Il male dilaga: dai ghetti di Scorsese ai mondi spielberghiani

Impreviste linee di convergenza. Inediti (finora) giochi di rimandi interni alla poetica dei due registi cinematografici più noti al mondo: due cineasti, Scorsese e Spielberg, ci hanno consegnato in questo primo scorcio di millennio una riflessione congiunta, allarmata oltre che allarmante, sull’etica che sorregge la leadership USA e con essa, una larga fetta dell’opinione pubblica statunitense del post (11/9). L’allievo Spike Lee segue dal canto suo le orme dei maestri e frequenta parallelamente il cinema di genere, riplasmandolo in prospettiva autoriale.
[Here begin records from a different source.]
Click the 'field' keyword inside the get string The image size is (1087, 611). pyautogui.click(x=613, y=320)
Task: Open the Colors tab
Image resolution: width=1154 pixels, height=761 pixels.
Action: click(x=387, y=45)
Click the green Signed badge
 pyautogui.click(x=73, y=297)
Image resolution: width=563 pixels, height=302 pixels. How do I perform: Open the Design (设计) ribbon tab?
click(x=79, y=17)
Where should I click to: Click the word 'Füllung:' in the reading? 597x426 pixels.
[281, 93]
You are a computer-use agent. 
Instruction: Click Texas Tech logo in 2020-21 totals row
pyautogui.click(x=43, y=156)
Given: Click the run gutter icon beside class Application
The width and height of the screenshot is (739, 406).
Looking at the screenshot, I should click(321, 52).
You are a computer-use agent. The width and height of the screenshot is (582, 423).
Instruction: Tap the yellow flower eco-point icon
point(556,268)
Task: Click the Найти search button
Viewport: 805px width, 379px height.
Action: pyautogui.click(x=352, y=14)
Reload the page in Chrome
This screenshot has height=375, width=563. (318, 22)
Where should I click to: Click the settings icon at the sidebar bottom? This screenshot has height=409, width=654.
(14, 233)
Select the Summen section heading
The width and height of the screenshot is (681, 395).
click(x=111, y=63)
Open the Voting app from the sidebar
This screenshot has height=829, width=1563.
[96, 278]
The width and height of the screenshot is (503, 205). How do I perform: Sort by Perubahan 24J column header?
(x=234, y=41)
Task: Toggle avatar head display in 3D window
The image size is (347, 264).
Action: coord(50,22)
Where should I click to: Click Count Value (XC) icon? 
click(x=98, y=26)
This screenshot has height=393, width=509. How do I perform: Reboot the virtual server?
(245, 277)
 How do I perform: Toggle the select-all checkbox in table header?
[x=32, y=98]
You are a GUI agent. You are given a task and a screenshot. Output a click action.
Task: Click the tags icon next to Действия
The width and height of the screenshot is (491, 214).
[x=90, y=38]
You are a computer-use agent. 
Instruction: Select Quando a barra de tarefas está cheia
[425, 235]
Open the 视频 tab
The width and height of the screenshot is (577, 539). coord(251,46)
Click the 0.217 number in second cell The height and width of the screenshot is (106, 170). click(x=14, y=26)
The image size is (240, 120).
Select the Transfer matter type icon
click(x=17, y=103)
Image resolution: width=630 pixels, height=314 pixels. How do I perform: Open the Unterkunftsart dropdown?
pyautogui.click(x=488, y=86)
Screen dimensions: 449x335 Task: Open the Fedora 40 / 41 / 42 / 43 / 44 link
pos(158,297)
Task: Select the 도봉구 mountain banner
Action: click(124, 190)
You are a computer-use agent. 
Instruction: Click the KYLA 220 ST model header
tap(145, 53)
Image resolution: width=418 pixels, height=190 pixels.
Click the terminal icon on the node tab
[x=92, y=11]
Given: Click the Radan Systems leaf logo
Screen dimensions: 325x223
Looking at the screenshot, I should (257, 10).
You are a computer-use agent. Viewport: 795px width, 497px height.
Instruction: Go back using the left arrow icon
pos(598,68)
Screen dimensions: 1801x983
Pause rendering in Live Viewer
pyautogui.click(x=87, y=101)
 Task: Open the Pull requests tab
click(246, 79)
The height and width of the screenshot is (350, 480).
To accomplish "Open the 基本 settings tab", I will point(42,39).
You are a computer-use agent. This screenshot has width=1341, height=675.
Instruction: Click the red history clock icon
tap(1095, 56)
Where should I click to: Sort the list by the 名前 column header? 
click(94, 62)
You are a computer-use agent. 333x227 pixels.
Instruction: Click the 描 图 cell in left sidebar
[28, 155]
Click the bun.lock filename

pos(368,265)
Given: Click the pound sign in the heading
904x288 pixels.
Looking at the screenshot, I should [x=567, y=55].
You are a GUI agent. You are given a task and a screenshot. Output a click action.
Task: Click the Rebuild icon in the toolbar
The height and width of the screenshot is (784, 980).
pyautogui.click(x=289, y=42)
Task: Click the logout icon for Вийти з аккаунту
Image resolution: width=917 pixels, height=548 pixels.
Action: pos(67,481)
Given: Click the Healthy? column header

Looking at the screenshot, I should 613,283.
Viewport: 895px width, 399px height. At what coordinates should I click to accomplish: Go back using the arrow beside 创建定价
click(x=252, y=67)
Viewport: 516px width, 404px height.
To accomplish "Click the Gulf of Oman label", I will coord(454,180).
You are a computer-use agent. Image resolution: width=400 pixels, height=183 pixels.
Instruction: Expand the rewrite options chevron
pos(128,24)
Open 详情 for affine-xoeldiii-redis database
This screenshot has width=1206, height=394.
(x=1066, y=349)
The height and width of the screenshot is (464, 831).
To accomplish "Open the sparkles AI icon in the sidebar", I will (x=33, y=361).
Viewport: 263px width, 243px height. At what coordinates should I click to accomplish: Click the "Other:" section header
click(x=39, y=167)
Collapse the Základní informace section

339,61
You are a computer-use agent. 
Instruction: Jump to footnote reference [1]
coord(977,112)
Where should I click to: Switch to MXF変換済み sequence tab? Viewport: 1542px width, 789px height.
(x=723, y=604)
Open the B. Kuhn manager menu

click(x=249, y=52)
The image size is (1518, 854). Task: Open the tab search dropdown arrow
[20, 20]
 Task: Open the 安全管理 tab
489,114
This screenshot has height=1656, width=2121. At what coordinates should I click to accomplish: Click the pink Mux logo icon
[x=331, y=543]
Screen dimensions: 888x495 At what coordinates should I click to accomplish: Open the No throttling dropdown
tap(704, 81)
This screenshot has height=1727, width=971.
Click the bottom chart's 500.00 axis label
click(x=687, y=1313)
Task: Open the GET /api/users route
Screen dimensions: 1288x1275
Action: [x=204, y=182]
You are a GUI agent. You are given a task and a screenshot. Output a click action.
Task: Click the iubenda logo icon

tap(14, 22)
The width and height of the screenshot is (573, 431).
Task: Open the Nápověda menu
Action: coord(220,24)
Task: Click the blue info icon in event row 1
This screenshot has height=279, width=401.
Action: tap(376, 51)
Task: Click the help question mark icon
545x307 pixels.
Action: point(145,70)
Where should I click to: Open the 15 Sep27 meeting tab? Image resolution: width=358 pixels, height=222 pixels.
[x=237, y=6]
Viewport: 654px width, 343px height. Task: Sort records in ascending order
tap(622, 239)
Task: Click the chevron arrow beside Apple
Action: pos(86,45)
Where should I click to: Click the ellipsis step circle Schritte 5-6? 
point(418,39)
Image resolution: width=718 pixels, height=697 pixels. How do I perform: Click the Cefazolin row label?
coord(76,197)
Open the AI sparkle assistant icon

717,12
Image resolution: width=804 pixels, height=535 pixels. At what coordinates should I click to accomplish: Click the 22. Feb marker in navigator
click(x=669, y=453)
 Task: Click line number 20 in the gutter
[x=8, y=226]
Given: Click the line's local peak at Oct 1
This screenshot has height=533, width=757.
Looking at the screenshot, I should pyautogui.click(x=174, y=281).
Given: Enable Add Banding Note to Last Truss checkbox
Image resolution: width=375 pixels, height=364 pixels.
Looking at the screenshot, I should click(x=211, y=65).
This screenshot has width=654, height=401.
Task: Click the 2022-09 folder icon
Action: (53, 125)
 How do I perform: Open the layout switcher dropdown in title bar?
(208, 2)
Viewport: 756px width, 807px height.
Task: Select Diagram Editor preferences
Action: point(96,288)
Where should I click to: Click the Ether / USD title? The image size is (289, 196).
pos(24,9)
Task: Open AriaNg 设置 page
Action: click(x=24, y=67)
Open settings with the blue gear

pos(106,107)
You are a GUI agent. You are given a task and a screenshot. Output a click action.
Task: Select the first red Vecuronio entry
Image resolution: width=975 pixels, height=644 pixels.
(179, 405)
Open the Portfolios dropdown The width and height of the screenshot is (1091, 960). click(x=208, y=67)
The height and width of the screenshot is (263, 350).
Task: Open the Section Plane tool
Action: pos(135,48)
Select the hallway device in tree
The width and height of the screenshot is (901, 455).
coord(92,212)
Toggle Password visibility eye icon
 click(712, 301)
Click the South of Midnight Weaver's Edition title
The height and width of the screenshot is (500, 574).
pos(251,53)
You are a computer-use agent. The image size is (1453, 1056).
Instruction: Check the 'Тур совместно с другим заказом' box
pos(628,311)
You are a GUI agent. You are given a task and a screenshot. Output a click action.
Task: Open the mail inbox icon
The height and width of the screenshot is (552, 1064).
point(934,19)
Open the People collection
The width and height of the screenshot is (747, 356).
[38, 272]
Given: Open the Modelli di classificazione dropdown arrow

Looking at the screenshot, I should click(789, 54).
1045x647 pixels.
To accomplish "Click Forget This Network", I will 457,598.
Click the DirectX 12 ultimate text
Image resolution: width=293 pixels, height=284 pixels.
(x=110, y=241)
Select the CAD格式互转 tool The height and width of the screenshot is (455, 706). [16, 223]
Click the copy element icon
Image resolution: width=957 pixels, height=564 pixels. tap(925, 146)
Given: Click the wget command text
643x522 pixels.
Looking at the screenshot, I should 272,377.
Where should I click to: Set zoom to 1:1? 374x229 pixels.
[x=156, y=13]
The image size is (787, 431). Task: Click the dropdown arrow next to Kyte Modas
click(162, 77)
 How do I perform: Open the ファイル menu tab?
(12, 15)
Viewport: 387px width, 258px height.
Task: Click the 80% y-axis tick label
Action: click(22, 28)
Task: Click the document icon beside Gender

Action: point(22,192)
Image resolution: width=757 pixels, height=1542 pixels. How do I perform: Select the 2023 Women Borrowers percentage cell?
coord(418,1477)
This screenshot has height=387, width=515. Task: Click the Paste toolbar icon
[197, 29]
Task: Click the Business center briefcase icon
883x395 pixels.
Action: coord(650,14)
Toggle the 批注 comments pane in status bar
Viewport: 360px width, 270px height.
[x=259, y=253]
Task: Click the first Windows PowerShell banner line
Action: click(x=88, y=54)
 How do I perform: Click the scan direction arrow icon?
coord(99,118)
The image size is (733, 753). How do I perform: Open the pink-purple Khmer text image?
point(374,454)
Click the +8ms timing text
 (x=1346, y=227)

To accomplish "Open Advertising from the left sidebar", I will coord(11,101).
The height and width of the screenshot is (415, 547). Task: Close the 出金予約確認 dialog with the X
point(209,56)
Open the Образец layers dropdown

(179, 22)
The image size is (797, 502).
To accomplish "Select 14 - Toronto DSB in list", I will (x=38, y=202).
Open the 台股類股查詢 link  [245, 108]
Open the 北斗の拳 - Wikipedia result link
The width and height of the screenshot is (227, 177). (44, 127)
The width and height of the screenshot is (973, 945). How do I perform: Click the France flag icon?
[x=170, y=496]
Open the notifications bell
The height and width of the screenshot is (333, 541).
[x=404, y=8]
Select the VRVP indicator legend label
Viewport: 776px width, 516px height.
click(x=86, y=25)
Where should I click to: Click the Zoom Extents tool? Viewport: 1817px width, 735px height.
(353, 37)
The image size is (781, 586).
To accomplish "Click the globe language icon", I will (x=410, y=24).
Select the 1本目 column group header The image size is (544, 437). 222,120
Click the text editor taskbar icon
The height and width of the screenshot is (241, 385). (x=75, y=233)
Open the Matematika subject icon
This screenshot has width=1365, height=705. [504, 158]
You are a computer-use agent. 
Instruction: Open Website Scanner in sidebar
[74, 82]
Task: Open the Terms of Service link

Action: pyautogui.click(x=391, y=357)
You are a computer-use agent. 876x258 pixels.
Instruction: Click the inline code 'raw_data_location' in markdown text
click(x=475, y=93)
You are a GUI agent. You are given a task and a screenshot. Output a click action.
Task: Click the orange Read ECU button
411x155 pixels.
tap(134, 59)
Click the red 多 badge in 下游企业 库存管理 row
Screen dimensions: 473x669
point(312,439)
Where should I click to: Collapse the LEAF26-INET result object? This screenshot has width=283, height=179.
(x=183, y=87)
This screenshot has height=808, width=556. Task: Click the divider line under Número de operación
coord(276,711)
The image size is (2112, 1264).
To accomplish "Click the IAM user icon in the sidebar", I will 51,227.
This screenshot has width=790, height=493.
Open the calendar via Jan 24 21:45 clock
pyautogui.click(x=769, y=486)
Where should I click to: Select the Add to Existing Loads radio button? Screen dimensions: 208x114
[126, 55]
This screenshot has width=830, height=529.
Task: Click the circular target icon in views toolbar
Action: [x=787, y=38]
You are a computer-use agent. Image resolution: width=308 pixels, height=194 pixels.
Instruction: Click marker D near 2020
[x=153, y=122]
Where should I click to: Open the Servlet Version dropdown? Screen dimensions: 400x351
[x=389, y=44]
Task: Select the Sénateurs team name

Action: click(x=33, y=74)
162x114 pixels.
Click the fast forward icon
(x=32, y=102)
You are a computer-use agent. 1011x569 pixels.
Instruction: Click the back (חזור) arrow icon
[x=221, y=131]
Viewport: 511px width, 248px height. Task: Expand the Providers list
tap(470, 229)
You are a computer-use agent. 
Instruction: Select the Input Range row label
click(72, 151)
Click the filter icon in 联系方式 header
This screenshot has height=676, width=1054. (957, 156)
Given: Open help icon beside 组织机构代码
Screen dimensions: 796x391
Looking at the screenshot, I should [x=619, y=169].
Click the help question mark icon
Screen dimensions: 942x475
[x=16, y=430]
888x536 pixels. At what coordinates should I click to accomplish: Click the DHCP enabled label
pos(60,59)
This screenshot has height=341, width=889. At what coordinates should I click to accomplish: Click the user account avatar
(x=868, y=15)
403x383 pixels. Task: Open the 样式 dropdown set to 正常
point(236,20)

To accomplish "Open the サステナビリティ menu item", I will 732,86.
Anche l’ottimo (Inside Man) è orientato in questa direzione: ritmo, messaggio politico solo in prima battuta secondario rispetto all’azione... e soprattutto, Cinema.
Ma torniamo pure ai ’padri’. Assai diversi per sensibilità e formazione, Spielberg e Scorsese sono stati lungamente considerati e studiati come due fenomeni a parte, due universi sensibili distinti e separati, con poco o nulla da spartire. E cosa potevano avere in comune il westerner e padre degli effetti speciali Spielberg e l’esponente di punta della gloriosa generazione di grandi filmakers provenienti dall’East Coast? L’uno interessato al racconto di avventure fantastiche e alle sue storie di formazione, l’altro tutto compreso nell’esplorazione e fine descrizione del suo angolo di mondo (da sempre connotato come girone infernale), intriso di una visione cinica e disincantata del tutto assente dalle prime opere del collega californiano.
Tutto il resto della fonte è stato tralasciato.